What you need to do:
Transcribe, word for word and without additions, each line below from the one containing "Screen dimensions: 2163x984" through the one containing "Given: Select the BEST FOR OVERALL label", both ends included.

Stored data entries
┌──

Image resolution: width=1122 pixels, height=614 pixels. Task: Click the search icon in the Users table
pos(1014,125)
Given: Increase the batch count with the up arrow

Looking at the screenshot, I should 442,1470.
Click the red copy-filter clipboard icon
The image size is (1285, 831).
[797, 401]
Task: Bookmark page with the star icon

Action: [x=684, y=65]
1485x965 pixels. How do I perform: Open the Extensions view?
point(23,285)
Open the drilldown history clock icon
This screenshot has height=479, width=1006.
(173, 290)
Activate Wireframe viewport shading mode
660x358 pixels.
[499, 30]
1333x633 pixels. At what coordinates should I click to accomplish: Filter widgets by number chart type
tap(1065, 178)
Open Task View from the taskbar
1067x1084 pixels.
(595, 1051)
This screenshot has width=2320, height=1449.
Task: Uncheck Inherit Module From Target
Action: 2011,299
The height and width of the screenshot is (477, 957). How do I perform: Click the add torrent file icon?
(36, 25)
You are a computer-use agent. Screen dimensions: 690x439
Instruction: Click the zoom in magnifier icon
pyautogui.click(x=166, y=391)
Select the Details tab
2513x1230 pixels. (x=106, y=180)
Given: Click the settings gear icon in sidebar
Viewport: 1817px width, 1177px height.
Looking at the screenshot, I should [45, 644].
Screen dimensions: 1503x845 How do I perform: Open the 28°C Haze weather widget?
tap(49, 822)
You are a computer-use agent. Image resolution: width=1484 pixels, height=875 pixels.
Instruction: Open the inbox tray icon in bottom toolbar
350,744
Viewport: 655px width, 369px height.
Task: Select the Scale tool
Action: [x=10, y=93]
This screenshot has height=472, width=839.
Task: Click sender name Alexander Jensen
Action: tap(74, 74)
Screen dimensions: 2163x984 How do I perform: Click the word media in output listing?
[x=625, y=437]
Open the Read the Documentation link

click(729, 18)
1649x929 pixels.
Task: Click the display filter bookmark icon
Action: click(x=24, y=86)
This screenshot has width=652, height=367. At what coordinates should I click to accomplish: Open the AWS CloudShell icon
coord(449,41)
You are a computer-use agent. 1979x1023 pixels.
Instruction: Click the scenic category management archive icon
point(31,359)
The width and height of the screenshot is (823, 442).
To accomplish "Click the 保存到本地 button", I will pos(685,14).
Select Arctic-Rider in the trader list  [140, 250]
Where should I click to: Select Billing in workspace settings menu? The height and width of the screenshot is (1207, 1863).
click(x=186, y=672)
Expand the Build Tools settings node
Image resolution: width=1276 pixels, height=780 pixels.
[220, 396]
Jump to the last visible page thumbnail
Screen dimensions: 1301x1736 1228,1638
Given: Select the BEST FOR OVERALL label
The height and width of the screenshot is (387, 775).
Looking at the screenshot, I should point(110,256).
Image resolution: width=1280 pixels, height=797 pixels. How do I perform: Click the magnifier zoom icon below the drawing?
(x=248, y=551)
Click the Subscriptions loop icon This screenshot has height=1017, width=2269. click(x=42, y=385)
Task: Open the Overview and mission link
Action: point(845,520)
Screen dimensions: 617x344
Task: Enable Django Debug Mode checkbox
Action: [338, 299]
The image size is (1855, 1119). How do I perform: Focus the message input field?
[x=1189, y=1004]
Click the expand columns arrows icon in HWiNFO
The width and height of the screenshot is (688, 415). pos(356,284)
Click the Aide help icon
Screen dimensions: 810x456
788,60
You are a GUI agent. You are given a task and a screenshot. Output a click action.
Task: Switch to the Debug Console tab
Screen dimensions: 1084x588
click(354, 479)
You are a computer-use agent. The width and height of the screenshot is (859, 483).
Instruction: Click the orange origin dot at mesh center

└──

Your solution:
Screen dimensions: 2163x984 How do I perform: Click the word media in output listing?
[x=625, y=437]
Open the Read the Documentation link

click(729, 18)
1649x929 pixels.
Task: Click the display filter bookmark icon
Action: click(x=24, y=86)
This screenshot has width=652, height=367. At what coordinates should I click to accomplish: Open the AWS CloudShell icon
coord(449,41)
You are a computer-use agent. 1979x1023 pixels.
Instruction: Click the scenic category management archive icon
point(31,359)
The width and height of the screenshot is (823, 442).
To accomplish "Click the 保存到本地 button", I will pos(685,14).
Select Arctic-Rider in the trader list  [140, 250]
Where should I click to: Select Billing in workspace settings menu? The height and width of the screenshot is (1207, 1863).
click(x=186, y=672)
Expand the Build Tools settings node
Image resolution: width=1276 pixels, height=780 pixels.
[220, 396]
Jump to the last visible page thumbnail
Screen dimensions: 1301x1736 1228,1638
Given: Select the BEST FOR OVERALL label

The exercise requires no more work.